Treating bovine endometrial epithelial cells with Microcystin-LR in vitro explore its effects on cell viability and the mechanism of molecular regulation, in order to provide theoretical and practical basis for improving the efficiency of bovine reproduction. CCK-8 was used to detect cell survival rate after treatment; flow cytometry was used to detect cell cycle changes and cell apoptosis rate; Annexin V-FITC kit was used to detect cell apoptosis; real-time fluorescence quantitative detection of Pi3k, Akt, mTOR, Cyt-c, Caspase-3, Caspase-9 and p53 gene mRNA expression levels. Western blot was used to detect the protein expression of Pi3k, Akt, Caspase-3 and Caspase-9. The cell survival rate under different concentrations and time treatments showed two opposite results: increase and decrease. According to the CCK-8 test results, two treatment options of 12 h, 100 μg · L^-1and 24 h,160 μg·L^-1were selected for follow-up experiments.

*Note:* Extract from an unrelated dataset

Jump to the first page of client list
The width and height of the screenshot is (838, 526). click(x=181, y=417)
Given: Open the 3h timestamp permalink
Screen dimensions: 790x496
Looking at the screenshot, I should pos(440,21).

At 12 h, 100 μg·L^-1treatment conditions, the mRNA expression of Pi3k, Akt, mTOR were increased（P＜0.01）, and the mRNA expression of Cyt-c, Caspase-3and Caspase-9 were genes decreased（P＜0.05）. The expression of Pi3k and Akt protein were increased（P＜0.05）, and the expression of Caspase-3 and Caspase-9 protein were decreased（P＜0.05）. The number of cells in the G0/G1 phase decreased（P＜0.01）, and the number of cells in the G2/M and S phase was increased（P＜0.01）; the mRNA expression of p53 gene was increased（P＜0.05）. In 24 h, 160μg·L^-1treatment conditions, Caspase-3, Caspase-9, Bax/Bcl2 gene mRNA were expression increased（P＜0.05）, Caspase-3 and Caspase-9 protein expression were increased（P＜0.05）. Cells were treated with100 μg · L^-1MC-LR for 12 h, cells promoted cell proliferation by enhancing Pi3k-Akt-mTOR signaling pathway and inhibiting mitochondrial apoptosis pathway, reducing the number of cells in G1 phase, and increasing cells in G2/M and S phases. After treating the cells with 160 μg · L^-1MC-LR for24 h, the cells undergo apoptosis by activating the mitochondrial apoptosis pathway.